» Task description
Lines in the listing under this task are to be copied exactly.

» Records shown
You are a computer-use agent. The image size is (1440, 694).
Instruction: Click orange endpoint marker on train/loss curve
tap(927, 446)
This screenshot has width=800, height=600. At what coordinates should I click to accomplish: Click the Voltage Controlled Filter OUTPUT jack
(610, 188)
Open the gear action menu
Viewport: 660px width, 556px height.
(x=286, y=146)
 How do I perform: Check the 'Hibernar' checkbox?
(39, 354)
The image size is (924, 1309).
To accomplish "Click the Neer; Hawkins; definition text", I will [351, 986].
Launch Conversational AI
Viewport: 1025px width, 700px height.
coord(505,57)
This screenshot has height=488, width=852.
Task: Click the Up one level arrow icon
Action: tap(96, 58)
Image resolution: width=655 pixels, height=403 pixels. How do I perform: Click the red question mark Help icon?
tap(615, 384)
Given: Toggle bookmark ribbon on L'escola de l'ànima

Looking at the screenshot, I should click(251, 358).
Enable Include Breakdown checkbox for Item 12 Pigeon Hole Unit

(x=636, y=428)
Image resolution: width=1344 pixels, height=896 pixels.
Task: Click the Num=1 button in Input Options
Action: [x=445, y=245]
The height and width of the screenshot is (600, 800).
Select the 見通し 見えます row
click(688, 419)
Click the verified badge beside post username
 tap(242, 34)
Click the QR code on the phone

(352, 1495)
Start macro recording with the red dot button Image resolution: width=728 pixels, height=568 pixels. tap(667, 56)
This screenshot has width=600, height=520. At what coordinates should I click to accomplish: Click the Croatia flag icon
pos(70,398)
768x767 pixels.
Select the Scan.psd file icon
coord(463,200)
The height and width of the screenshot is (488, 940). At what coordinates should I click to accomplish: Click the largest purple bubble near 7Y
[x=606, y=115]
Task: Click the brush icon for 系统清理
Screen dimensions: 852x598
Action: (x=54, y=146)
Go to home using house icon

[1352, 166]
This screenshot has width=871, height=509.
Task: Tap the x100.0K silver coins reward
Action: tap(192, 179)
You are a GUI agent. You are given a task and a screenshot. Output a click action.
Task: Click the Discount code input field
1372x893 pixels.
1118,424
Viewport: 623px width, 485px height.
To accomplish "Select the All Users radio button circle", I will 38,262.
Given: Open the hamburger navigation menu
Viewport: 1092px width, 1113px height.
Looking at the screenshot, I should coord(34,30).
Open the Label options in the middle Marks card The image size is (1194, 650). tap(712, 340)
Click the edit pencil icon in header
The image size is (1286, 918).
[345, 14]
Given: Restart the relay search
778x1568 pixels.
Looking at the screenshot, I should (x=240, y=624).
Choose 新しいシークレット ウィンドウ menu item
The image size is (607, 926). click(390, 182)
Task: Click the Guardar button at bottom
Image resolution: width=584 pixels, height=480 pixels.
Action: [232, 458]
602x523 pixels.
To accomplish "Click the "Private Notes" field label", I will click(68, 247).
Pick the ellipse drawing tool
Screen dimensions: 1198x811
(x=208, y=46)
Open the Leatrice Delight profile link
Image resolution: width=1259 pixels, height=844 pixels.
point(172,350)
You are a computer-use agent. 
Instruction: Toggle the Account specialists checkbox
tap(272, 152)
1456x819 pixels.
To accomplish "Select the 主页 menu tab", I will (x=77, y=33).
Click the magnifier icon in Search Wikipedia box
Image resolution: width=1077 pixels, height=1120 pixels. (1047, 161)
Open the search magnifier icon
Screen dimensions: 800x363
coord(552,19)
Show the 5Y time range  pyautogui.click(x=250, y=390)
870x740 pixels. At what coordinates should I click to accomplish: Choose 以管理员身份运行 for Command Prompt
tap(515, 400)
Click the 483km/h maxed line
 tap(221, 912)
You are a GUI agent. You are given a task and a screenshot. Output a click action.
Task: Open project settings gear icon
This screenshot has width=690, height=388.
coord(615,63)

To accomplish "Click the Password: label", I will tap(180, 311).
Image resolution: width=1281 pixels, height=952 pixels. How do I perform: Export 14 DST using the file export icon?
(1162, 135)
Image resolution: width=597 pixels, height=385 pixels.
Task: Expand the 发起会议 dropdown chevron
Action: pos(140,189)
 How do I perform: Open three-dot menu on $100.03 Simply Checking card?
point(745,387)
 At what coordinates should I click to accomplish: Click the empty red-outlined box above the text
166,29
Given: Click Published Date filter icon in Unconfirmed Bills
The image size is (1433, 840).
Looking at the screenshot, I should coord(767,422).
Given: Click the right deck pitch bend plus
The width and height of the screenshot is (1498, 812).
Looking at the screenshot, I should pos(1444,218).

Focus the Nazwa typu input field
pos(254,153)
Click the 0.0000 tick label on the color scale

» Reply to the task
You are a computer-use agent. The image size is (1440, 694).
Instruction: Click orange endpoint marker on train/loss curve
tap(927, 446)
This screenshot has width=800, height=600. At what coordinates should I click to accomplish: Click the Voltage Controlled Filter OUTPUT jack
(610, 188)
Open the gear action menu
Viewport: 660px width, 556px height.
(x=286, y=146)
 How do I perform: Check the 'Hibernar' checkbox?
(39, 354)
The image size is (924, 1309).
To accomplish "Click the Neer; Hawkins; definition text", I will [351, 986].
Launch Conversational AI
Viewport: 1025px width, 700px height.
coord(505,57)
This screenshot has height=488, width=852.
Task: Click the Up one level arrow icon
Action: tap(96, 58)
Image resolution: width=655 pixels, height=403 pixels. How do I perform: Click the red question mark Help icon?
tap(615, 384)
Given: Toggle bookmark ribbon on L'escola de l'ànima

Looking at the screenshot, I should click(251, 358).
Enable Include Breakdown checkbox for Item 12 Pigeon Hole Unit

(x=636, y=428)
Image resolution: width=1344 pixels, height=896 pixels.
Task: Click the Num=1 button in Input Options
Action: [x=445, y=245]
The height and width of the screenshot is (600, 800).
Select the 見通し 見えます row
click(688, 419)
Click the verified badge beside post username
 tap(242, 34)
Click the QR code on the phone

(352, 1495)
Start macro recording with the red dot button Image resolution: width=728 pixels, height=568 pixels. tap(667, 56)
This screenshot has width=600, height=520. At what coordinates should I click to accomplish: Click the Croatia flag icon
pos(70,398)
768x767 pixels.
Select the Scan.psd file icon
coord(463,200)
The height and width of the screenshot is (488, 940). At what coordinates should I click to accomplish: Click the largest purple bubble near 7Y
[x=606, y=115]
Task: Click the brush icon for 系统清理
Screen dimensions: 852x598
Action: (x=54, y=146)
Go to home using house icon

[1352, 166]
This screenshot has width=871, height=509.
Task: Tap the x100.0K silver coins reward
Action: tap(192, 179)
You are a GUI agent. You are given a task and a screenshot. Output a click action.
Task: Click the Discount code input field
1372x893 pixels.
1118,424
Viewport: 623px width, 485px height.
To accomplish "Select the All Users radio button circle", I will 38,262.
Given: Open the hamburger navigation menu
Viewport: 1092px width, 1113px height.
Looking at the screenshot, I should coord(34,30).
Open the Label options in the middle Marks card The image size is (1194, 650). tap(712, 340)
Click the edit pencil icon in header
The image size is (1286, 918).
[345, 14]
Given: Restart the relay search
778x1568 pixels.
Looking at the screenshot, I should (x=240, y=624).
Choose 新しいシークレット ウィンドウ menu item
The image size is (607, 926). click(390, 182)
Task: Click the Guardar button at bottom
Image resolution: width=584 pixels, height=480 pixels.
Action: [232, 458]
602x523 pixels.
To accomplish "Click the "Private Notes" field label", I will click(68, 247).
Pick the ellipse drawing tool
Screen dimensions: 1198x811
(x=208, y=46)
Open the Leatrice Delight profile link
Image resolution: width=1259 pixels, height=844 pixels.
point(172,350)
You are a computer-use agent. 
Instruction: Toggle the Account specialists checkbox
tap(272, 152)
1456x819 pixels.
To accomplish "Select the 主页 menu tab", I will (x=77, y=33).
Click the magnifier icon in Search Wikipedia box
Image resolution: width=1077 pixels, height=1120 pixels. (1047, 161)
Open the search magnifier icon
Screen dimensions: 800x363
coord(552,19)
Show the 5Y time range  pyautogui.click(x=250, y=390)
870x740 pixels. At what coordinates should I click to accomplish: Choose 以管理员身份运行 for Command Prompt
tap(515, 400)
Click the 483km/h maxed line
 tap(221, 912)
You are a GUI agent. You are given a task and a screenshot. Output a click action.
Task: Open project settings gear icon
This screenshot has width=690, height=388.
coord(615,63)

To accomplish "Click the Password: label", I will tap(180, 311).
Image resolution: width=1281 pixels, height=952 pixels. How do I perform: Export 14 DST using the file export icon?
(1162, 135)
Image resolution: width=597 pixels, height=385 pixels.
Task: Expand the 发起会议 dropdown chevron
Action: pos(140,189)
 How do I perform: Open three-dot menu on $100.03 Simply Checking card?
point(745,387)
 At what coordinates should I click to accomplish: Click the empty red-outlined box above the text
166,29
Given: Click Published Date filter icon in Unconfirmed Bills
The image size is (1433, 840).
Looking at the screenshot, I should coord(767,422).
Given: Click the right deck pitch bend plus
The width and height of the screenshot is (1498, 812).
Looking at the screenshot, I should pos(1444,218).

Focus the Nazwa typu input field
pos(254,153)
Click the 0.0000 tick label on the color scale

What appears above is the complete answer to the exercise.